Il lui vint à l'esprit qu'il pouvait aller de nuit chez le boulanger Demas pour y questionner Ursus. Mais il abandonna aussitôt cette idée. Il préférait ne pas avoir affaire à Ursus. « Si Ursus n'a pas tué Glaucos, c'est que l'un de ses supérieurs chrétiens, auquel il aura avoué son projet, lui a démontré que c'était une affaire louche, machinée par quelque traître. » Du reste, à la seule pensée d'Ursus, Chilon claquait des dents. Il se dit qu'il enverrait le soir Euricius aux informations dans la maison même où les événements s'étaient passés. En attendant, il avait besoin de manger, de prendre un bain et de se reposer. Cette nuit d'insomnie, le voyage à l'Ostrianum et sa fuite du Transtévére l'avaient réellement harassé.

Une chose le réjouissait en définitive, c'est qu'il avait sur lui deux sacoches : une que Vinicius lui avait donnée avant leur départ, une autre qu'il lui avait lancée lorsque l'on revenait du cimetière. Considérant donc cette circonstance favorable, et aussi toutes les émotions par lesquelles il avait passé, il résolut de manger plus copieusement et de boire de meilleur vin que d'habitude.

Enfin, quand arriva l'heure de l'ouverture des cabarets, il exécuta son projet avec tant de conviction qu'il en oublia le bain.

Il avait surtout envie de dormir, et le manque de sommeil l'avait tellement affaibli qu'il titubait en regagnant sa demeure, à Suburre, où l'attendait l'esclave achetée avec l'argent de Vinicius.

Là, s'étant traîné jusqu'à son cubicule, il se jeta sur sa couche et s'endormit instantanément.

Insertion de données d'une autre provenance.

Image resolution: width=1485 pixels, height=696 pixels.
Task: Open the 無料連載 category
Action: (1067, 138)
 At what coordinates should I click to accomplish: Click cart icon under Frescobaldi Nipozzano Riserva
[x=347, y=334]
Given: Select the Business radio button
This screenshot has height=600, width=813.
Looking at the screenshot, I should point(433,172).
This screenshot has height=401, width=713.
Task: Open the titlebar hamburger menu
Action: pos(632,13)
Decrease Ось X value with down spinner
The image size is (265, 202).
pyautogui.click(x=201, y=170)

Il ne se réveilla que le soir, ou plutôt fut-il réveillé par son esclave qui l'engageait à se lever, parce que quelqu'un le cherchait pour une affaire urgente.

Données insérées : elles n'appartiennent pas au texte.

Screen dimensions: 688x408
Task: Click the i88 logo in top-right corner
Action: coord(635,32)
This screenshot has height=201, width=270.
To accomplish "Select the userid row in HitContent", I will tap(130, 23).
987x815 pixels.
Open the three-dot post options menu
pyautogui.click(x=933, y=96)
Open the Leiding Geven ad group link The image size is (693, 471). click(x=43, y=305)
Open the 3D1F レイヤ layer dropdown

Le vigilant Chilon fut dégrisé incontinent. Il jeta à la hâte un manteau à capuchon sur ses épaules, puis il hasarda, par la porte du cubicule, un regard circonspect, et aperçut la silhouette gigantesque d'Ursus.

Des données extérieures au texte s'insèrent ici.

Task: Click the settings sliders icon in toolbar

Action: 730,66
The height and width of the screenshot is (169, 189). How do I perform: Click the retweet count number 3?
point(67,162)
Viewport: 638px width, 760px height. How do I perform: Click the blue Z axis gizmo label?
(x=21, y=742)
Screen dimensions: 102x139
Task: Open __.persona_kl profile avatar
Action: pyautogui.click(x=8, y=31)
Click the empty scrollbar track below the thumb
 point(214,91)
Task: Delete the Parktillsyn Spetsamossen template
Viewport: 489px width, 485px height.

Il sentit que ses jambes, puis sa tête, devenaient froides comme la glace, que son cœur cessait de battre et que des milliers de fourmis lui couraient sur le râble.

— Syra ! je n'y suis pas... je ne connais pas... ce... ce brave homme.

— Je lui ai déjà dit que tu étais là et que tu dormais, seigneur, répliqua la fille, et il a exigé que l'on te réveillât...

— Oh ! dieux I... Je te ferai...

Mais Ursus, sans doute impatienté de tous ces retards, s'approcha de la porte du cubicule et, se penchant, avança sa tête à l'intérieur.

— Chilon Chilonidès ! dit-il.

— Pax tecum ! pax ! pax ! répondit Chilon. O le meilleur des chrétiens ! Oui ! je suis Chilon, mais il y a erreur... Je ne te connais pas !

— Chilon Chilonidès, répéta Ursus, ton maître Vinicius te demande et veut que tu m'accompagnes auprès de lui.